On Tue, Aug 23, 2016 at 5:28 AM, Tom Lane <tgl@sss.pgh.pa.us> wrote:
Tomas Vondra <tomas.vondra@2ndquadrant.com> writes: > On 08/22/2016 07:42 PM, Alvaro Herrera wrote: >> Also, if we patch it this way and somebody has a slow query because of a >> lot of duplicate values, it's easy to solve the problem by >> de-duplicating. But with the current code, people that have the >> opposite problem has no way to work around it.
> I certainly agree it's better when a smart user can fix his query plan > by deduplicating the values than when we end up generating a poor plan > due to assuming some users are somewhat dumb.

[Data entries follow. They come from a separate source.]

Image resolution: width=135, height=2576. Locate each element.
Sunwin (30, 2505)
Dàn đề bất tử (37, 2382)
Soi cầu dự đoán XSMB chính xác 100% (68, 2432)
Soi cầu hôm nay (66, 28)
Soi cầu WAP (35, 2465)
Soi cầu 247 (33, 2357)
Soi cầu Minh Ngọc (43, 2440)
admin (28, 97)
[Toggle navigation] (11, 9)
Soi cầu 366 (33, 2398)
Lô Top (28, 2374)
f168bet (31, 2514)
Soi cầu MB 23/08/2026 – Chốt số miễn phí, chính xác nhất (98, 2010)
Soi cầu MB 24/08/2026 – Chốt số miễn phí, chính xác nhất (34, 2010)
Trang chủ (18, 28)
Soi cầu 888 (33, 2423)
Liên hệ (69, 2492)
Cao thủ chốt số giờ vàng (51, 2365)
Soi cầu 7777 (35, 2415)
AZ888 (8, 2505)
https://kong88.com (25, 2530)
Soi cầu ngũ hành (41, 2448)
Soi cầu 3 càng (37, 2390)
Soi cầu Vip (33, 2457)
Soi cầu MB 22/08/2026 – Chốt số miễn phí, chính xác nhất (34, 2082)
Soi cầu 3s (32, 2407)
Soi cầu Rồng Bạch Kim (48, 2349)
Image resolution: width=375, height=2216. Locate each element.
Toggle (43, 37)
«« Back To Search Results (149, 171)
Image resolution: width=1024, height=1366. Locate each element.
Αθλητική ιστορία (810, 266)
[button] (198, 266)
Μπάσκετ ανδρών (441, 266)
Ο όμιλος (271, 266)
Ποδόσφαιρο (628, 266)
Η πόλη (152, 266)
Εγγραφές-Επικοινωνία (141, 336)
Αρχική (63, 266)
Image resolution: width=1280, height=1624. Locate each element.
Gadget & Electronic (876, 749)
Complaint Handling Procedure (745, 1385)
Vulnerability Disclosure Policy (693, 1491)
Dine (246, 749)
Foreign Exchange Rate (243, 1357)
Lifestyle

Well, that seems to be the majority opinion, so attached is a patch to do it. Do we want to sneak this into 9.6, or wait? > I wonder how expensive would it be to actually count the number of > distinct values - there certainly are complex data types where the > comparisons are fairly expensive, but I would not expect those to be > used in explicit VALUES lists.
You'd have to sort the values before de-duping, and deal with VALUES expressions that aren't simple literals. And you'd have to do it a lot --- by my count, get_variable_numdistinct is invoked six times on the Var representing the VALUES output in Jeff's example query. Maybe you could cache the results somewhere, but that adds even more complication. Given the lack of prior complaints about this, it's hard to believe it's worth the trouble.
This patch still applies, and I think the argument for it is still valid. So I'm going to make a commit-fest entry for it. Is there additional evidence we should gather?